*** Begin section ***

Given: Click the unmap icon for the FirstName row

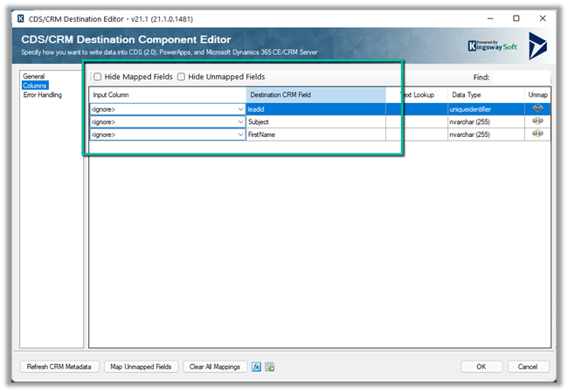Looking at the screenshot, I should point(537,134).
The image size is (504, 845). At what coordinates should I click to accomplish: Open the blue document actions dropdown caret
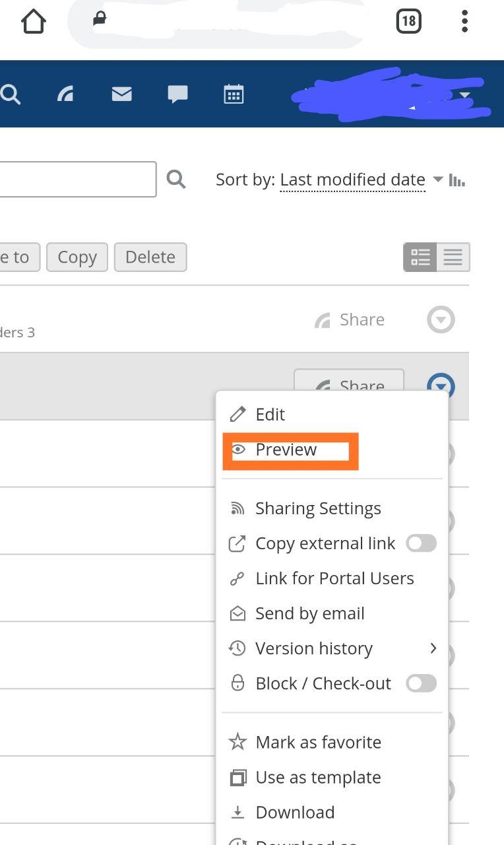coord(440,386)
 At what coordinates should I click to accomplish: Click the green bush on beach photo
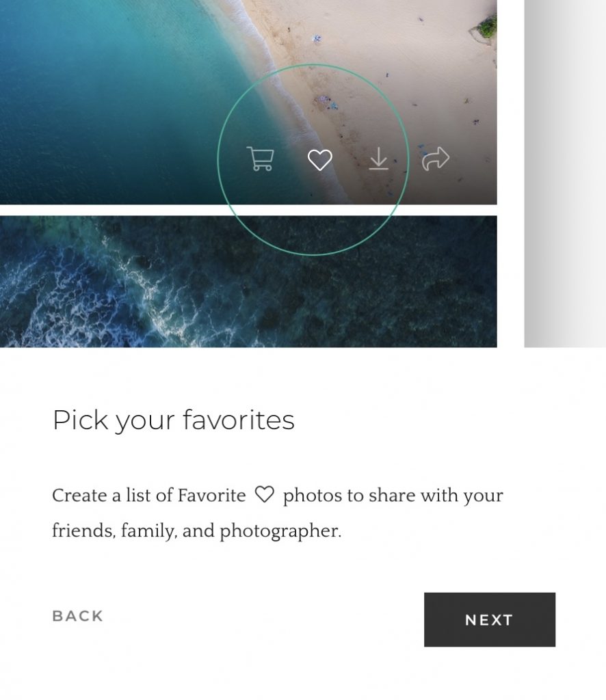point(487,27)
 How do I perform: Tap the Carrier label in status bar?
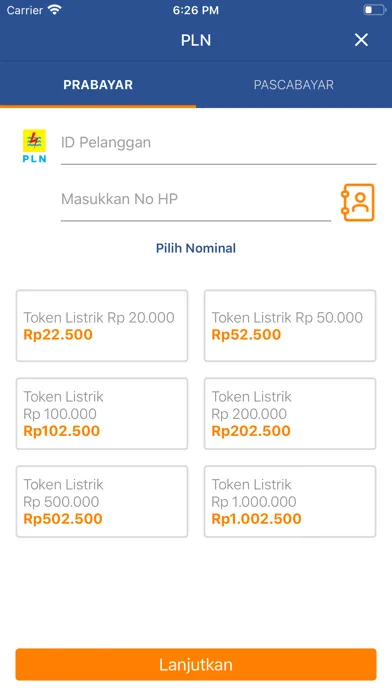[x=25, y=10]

*** End section ***

## Work request
Reproduce exactly, without any picture, the lines from the one bearing "At what coordinates should I click to accomplish: Click" to the last line of the records above.

## Answer to this task
 At what coordinates should I click to accomplish: Click the green bush on beach photo
point(487,27)
 How do I perform: Tap the Carrier label in status bar?
[x=25, y=10]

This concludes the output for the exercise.